Impacto de la subida del IVA sanitario en medicina estética

La llegada del nuevo año ha traído consigo la subida del tipo reducido del IVA del 10% hasta el tipo general, situado en el 21%. Esta modificación del tipo impositivo reducido afecta ya al ámbito sanitario, se aplica sobre los productos farmacéuticos, aparatos e instrumental sanitario o en acciones básicas como la elaboración de medicamentos. En cualquier caso, los productos relacionados con cualquier discapacidad física, psíquica, sensorial o intelectual se salvarán de este nuevo gravamen. Desde la Asociación de Medicina Estética de Madrid queremos hacer hincapié en las consecuencias que este nuevo tipo impositivo puede causar en el ámbito de la medicina estética.

Desde el Ministerio de Hacienda han destacado, precisamente, que los productos relacionados con los problemas de discapacidad no se verán afectados por esta modificación fiscal. Del mismo modo, que no lo harán los productos sanitarios relacionados con primeros auxilios, como el botiquín, las vendas o los parches oculares. Desde el sector sanitario se solicitó que el incremento del gravamen fuese paulatino, ya que se trata de un incremento del 11%, que podría mermar los presupuestos de hospitales, clínicas y centros sanitarios privados, finalmente no ha sido posible.
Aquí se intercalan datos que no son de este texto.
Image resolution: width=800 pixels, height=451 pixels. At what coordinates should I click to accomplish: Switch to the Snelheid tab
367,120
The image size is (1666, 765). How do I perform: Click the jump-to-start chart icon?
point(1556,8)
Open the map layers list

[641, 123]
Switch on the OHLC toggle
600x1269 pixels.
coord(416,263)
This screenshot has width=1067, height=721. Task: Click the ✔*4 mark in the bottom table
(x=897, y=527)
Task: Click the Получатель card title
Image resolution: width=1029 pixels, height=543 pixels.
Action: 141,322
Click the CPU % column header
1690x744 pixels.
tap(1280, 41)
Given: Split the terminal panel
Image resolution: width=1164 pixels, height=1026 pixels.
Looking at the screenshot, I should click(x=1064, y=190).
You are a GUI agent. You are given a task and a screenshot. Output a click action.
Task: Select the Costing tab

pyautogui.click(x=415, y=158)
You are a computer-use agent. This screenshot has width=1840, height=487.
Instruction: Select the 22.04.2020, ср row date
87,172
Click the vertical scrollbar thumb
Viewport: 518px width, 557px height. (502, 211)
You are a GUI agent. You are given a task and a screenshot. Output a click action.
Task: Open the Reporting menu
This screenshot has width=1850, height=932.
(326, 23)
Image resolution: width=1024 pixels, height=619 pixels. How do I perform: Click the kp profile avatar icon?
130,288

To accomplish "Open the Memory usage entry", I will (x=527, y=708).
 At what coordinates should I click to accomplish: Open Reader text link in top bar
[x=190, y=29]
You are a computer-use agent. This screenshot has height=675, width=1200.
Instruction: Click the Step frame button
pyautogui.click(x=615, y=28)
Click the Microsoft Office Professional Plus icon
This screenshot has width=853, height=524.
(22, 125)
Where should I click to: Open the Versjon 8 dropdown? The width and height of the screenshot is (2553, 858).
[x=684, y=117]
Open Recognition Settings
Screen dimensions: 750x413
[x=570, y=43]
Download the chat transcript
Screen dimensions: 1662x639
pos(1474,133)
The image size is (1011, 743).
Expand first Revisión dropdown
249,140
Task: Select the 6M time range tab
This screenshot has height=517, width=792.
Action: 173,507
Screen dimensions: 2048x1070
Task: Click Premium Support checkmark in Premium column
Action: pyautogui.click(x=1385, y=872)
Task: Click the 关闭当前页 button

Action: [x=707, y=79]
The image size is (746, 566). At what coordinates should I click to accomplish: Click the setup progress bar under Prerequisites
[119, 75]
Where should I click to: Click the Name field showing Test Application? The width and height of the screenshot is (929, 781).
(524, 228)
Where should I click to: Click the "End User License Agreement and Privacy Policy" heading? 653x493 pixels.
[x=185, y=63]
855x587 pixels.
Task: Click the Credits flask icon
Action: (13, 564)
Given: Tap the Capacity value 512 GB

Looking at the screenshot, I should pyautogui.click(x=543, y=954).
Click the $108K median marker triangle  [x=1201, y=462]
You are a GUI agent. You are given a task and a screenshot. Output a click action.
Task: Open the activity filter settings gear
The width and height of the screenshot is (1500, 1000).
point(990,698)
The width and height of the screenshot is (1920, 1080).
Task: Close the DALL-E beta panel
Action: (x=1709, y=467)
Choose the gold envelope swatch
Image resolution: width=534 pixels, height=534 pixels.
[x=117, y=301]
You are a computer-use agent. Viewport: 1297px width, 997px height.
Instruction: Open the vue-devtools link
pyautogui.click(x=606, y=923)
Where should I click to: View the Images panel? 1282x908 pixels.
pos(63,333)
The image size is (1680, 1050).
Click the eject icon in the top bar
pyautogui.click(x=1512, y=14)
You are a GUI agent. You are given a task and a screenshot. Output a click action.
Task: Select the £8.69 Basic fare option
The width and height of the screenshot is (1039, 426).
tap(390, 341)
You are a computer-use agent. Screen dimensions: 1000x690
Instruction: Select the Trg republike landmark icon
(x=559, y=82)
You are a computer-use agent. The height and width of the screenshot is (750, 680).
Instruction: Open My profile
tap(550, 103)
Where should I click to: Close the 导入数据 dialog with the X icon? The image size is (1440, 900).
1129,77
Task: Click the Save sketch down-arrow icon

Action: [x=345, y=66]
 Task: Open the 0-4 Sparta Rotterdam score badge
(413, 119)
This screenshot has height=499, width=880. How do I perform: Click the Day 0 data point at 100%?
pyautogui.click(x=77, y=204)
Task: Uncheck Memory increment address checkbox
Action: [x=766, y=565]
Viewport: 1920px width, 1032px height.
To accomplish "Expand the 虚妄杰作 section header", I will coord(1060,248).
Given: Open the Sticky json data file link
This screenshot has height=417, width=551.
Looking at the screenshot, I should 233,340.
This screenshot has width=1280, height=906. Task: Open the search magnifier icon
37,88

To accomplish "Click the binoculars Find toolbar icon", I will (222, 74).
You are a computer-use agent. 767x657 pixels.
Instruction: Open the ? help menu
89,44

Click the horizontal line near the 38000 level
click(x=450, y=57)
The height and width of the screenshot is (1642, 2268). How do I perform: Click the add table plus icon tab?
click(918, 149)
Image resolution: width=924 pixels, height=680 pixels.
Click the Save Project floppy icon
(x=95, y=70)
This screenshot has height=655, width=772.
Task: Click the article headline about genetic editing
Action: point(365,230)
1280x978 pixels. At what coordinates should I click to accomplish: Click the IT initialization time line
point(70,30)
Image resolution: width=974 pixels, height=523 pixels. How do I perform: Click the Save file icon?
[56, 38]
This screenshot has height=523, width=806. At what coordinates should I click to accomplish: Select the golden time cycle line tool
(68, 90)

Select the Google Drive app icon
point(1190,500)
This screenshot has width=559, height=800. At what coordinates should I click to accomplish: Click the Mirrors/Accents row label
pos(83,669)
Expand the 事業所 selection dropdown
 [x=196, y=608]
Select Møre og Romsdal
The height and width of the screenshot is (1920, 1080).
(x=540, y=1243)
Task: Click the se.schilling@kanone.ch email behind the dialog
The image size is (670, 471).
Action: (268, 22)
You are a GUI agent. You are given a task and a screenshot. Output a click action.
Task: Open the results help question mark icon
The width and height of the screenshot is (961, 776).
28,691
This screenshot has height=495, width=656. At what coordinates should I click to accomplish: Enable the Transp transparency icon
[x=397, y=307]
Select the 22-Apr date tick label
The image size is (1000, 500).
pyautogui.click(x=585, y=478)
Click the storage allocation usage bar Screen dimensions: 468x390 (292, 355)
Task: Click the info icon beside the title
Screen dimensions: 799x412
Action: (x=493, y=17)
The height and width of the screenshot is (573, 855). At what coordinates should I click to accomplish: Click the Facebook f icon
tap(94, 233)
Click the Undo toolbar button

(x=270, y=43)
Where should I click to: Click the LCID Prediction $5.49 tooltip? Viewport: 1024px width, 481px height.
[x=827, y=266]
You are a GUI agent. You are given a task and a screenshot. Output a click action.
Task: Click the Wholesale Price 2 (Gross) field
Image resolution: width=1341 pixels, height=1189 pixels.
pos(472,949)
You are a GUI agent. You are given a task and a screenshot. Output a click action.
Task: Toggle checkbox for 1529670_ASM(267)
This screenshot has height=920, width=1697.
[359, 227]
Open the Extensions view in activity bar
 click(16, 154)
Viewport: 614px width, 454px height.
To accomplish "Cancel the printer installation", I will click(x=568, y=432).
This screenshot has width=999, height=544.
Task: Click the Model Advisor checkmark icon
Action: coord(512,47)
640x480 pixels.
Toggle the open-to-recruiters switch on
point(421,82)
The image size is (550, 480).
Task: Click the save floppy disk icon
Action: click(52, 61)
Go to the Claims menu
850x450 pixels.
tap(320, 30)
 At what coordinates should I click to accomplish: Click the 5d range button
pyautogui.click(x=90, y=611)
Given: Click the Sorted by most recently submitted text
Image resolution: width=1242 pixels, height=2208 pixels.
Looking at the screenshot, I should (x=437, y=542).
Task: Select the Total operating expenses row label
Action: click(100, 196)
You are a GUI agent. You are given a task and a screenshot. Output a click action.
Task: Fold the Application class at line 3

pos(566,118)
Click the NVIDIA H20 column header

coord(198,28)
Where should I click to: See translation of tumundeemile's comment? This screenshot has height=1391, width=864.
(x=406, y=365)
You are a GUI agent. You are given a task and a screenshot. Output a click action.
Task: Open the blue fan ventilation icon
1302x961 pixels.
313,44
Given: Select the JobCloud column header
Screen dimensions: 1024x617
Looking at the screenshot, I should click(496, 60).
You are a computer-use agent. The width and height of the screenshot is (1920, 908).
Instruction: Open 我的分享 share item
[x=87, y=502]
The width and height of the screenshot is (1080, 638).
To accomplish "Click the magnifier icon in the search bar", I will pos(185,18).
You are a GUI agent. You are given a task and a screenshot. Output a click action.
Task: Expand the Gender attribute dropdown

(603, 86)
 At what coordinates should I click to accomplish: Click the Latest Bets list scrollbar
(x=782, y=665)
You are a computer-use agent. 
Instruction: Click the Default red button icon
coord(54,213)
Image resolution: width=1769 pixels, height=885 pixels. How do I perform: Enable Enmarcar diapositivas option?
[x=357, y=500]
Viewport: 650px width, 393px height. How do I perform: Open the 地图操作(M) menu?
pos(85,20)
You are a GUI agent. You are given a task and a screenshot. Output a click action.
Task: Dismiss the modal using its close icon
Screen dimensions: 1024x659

El SEME, Sociedad Española de Medicina Estética, se hace eco de esta noticia destacando un informe de la Fundación IDIS, que señala que el nuevo gravamen podría suponer un 0,8% de los ingresos de los centros sanitarios privados.

Además, según dicho informe, el impacto del nuevo tipo impositivo podría poner en peligro un total de 21.000 puestos de trabajo en el sector sanitario. Desde el Ministerio de Hacienda hacen hincapié en que este nuevo gravamen también tendrá cierto impacto en las Comunidades Autónomas. En cualquier caso, según las fuentes ministeriales, el mismo repercutirá en un mayor gasto autonómico, aunque estos organismos también tendrán más ingresos. De hecho, las instituciones sanitarias públicas se beneficiarán de financiación con un interés del 0% para que la adquisición de material y productos sanitarios no se vea mermada. El sector privado no podrá beneficiarse de estas condiciones, afectando en gran medida a los centros sanitarios dedicados a la medicina estética.